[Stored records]
%%
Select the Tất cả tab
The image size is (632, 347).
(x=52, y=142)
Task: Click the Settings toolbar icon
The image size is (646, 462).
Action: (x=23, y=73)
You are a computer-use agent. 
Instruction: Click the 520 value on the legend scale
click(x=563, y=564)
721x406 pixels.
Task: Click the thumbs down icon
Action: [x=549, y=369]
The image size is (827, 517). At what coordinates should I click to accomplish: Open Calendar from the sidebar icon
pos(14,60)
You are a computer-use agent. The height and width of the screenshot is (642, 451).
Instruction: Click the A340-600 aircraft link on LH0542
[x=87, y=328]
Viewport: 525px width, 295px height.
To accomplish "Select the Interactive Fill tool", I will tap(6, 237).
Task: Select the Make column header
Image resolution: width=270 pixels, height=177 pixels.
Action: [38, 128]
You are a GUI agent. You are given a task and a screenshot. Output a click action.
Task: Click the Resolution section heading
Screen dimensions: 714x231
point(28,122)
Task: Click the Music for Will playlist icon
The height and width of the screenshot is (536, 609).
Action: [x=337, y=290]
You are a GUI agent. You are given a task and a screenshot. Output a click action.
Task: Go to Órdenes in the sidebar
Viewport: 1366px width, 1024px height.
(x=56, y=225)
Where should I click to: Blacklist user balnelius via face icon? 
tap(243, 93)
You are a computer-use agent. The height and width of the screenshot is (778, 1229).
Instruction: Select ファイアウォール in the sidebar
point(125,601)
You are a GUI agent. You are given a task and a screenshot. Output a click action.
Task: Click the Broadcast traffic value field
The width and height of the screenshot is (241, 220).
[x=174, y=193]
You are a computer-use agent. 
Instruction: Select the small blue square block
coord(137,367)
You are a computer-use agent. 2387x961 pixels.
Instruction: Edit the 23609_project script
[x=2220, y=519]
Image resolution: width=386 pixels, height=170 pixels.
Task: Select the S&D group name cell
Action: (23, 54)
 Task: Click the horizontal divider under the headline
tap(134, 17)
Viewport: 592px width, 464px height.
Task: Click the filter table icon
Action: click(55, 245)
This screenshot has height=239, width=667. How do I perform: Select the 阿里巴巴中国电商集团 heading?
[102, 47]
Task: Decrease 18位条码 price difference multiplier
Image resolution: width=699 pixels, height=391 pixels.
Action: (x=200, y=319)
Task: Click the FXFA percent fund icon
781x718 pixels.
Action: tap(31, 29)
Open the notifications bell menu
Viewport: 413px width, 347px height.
%%
Exercise brief: For this task, please set down every entry exactly, with no line left out.

Answer to the problem:
Select the Tất cả tab
The image size is (632, 347).
(x=52, y=142)
Task: Click the Settings toolbar icon
The image size is (646, 462).
Action: (x=23, y=73)
You are a computer-use agent. 
Instruction: Click the 520 value on the legend scale
click(x=563, y=564)
721x406 pixels.
Task: Click the thumbs down icon
Action: [x=549, y=369]
The image size is (827, 517). At what coordinates should I click to accomplish: Open Calendar from the sidebar icon
pos(14,60)
You are a computer-use agent. The height and width of the screenshot is (642, 451).
Instruction: Click the A340-600 aircraft link on LH0542
[x=87, y=328]
Viewport: 525px width, 295px height.
To accomplish "Select the Interactive Fill tool", I will tap(6, 237).
Task: Select the Make column header
Image resolution: width=270 pixels, height=177 pixels.
Action: [38, 128]
You are a GUI agent. You are given a task and a screenshot. Output a click action.
Task: Click the Resolution section heading
Screen dimensions: 714x231
point(28,122)
Task: Click the Music for Will playlist icon
The height and width of the screenshot is (536, 609).
Action: [x=337, y=290]
You are a GUI agent. You are given a task and a screenshot. Output a click action.
Task: Go to Órdenes in the sidebar
Viewport: 1366px width, 1024px height.
(x=56, y=225)
Where should I click to: Blacklist user balnelius via face icon? 
tap(243, 93)
You are a computer-use agent. The height and width of the screenshot is (778, 1229).
Instruction: Select ファイアウォール in the sidebar
point(125,601)
You are a GUI agent. You are given a task and a screenshot. Output a click action.
Task: Click the Broadcast traffic value field
The width and height of the screenshot is (241, 220).
[x=174, y=193]
You are a computer-use agent. 
Instruction: Select the small blue square block
coord(137,367)
You are a computer-use agent. 2387x961 pixels.
Instruction: Edit the 23609_project script
[x=2220, y=519]
Image resolution: width=386 pixels, height=170 pixels.
Task: Select the S&D group name cell
Action: (23, 54)
 Task: Click the horizontal divider under the headline
tap(134, 17)
Viewport: 592px width, 464px height.
Task: Click the filter table icon
Action: click(55, 245)
This screenshot has height=239, width=667. How do I perform: Select the 阿里巴巴中国电商集团 heading?
[102, 47]
Task: Decrease 18位条码 price difference multiplier
Image resolution: width=699 pixels, height=391 pixels.
Action: (x=200, y=319)
Task: Click the FXFA percent fund icon
781x718 pixels.
Action: tap(31, 29)
Open the notifications bell menu
Viewport: 413px width, 347px height.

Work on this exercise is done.